Nessun aiuto ad Assad, queste le dichiarazioni del Segretario di Stato Usa Tony Blinken, che ha spiegato come gli aiuti Usa per il popolo siriano, bombardato del sisma più devastante degli ultimi anni, passeranno dai canali usati finora.
Aiuti solo ad Al Quaeda
Ciò vuol dire che nessun aiuto americano arriverà alla popolazione che ricade sotto il controllo di Damasco, ma solo alla zona di Idlib, controllata dagli epigoni di al Qaeda.
Una dichiarazione che suona come un diktat per l’Occidente a non deviare dalla linea dura tenuta finora, che vede la Siria, ovvero la zona succitata, restare sotto la stretta delle sanzioni internazionali.
Nessun aiuto occidentale, dunque, giungerà ad Aleppo, dove il sisma si è abbattuto su edifici già provati da più di un decennio di guerra (le foto dei palazzi di Aleppo al tempo della guerra danno l’idea di cosa può essere accaduto quando gli stessi palazzi sono stati investiti dal sisma).
Così alla morsa delle sanzioni, varate all’inizio del conflitto (2011), si aggiunge quella del sisma, che quindi è usato per fare ulteriori pressioni sulla popolazione civile, per aumentarne la sofferenza all’indicibile così da renderlo più malleabile alle sirene del regime-change.
In un conflitto ibrido come quello siriano, durante il quale Washington e alleati hanno tentato invano di rovesciare Assad, non si butta niente, come per il maiale: è stata usata la pandemia, durante la quale le sanzioni non sono state rimosse, ora si usa il terremoto. Nulla di nuovo sotto il sole.
Orrori “indicibili” e lentezza dei soccorsi
Qualcosa di simile si sta registrando per la Turchia. Erdogan è malvisto dalle Cancellerie occidentali, sia per le sue esitazioni a far entrare Svezia e Finlandia nella Nato, sia, soprattutto, perché continua a relazionarsi con il paria Putin e a proporsi come mediatore di un conflitto che si qualcuno vuol far durare all’infinito.

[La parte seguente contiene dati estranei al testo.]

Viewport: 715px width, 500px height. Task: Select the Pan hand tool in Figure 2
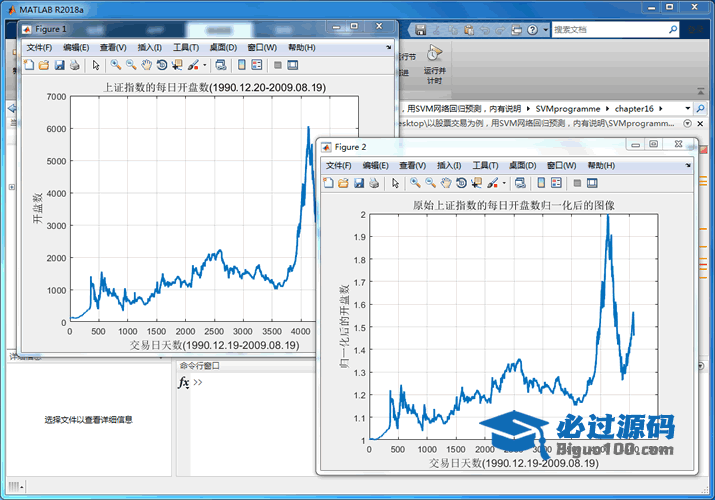coord(445,183)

Da qui la possibilità di sfruttare il sisma per erodere il potere di Erdogan, che a giugno prossimo è chiamato a confrontarsi con le urne per restare al potere. Citiamo a titolo di esempio un titolo della BBC: “Erdogan visita l’area del terremoto mentre la rabbia cresce per la scarsa velocità dei soccorsi”.
Ad oggi la spinta a usare la tragedia a fini politici è circoscritta, ma la pressione potrebbe aumentare, con incremento esponenziale se aumenta il numero delle vittime.
I morti, al momento in cui scriviamo, sono già 11mila e potrebbero aumentare di molto perché, come si legge in un comunicato dei caschi bianchi, un’asserita organizzazione umanitaria, “Il numero dovrebbe aumentare in modo significativo perché, a più di 50 ore dal terremoto, centinaia di famiglie sono ancora sotto le macerie”.
Comunicato pubblicato in un articolo di Haaretz nel quale si paventa che il numero delle vittime potrebbe diventare “indicibile”. È ovvio che dar vita a regime-change in Siria e Turchia, o in uno solo dei due Paesi, porterebbe con sé altri orrori, causati dall’ulteriore violenza e dalla destabilizzazione di cui sono forieri tali moti.
La tragedia imprevedibile, già insostenibile, potrebbe provocarne altre, non solo prevedibili, ma addirittura auspicate. Il mondo gira così.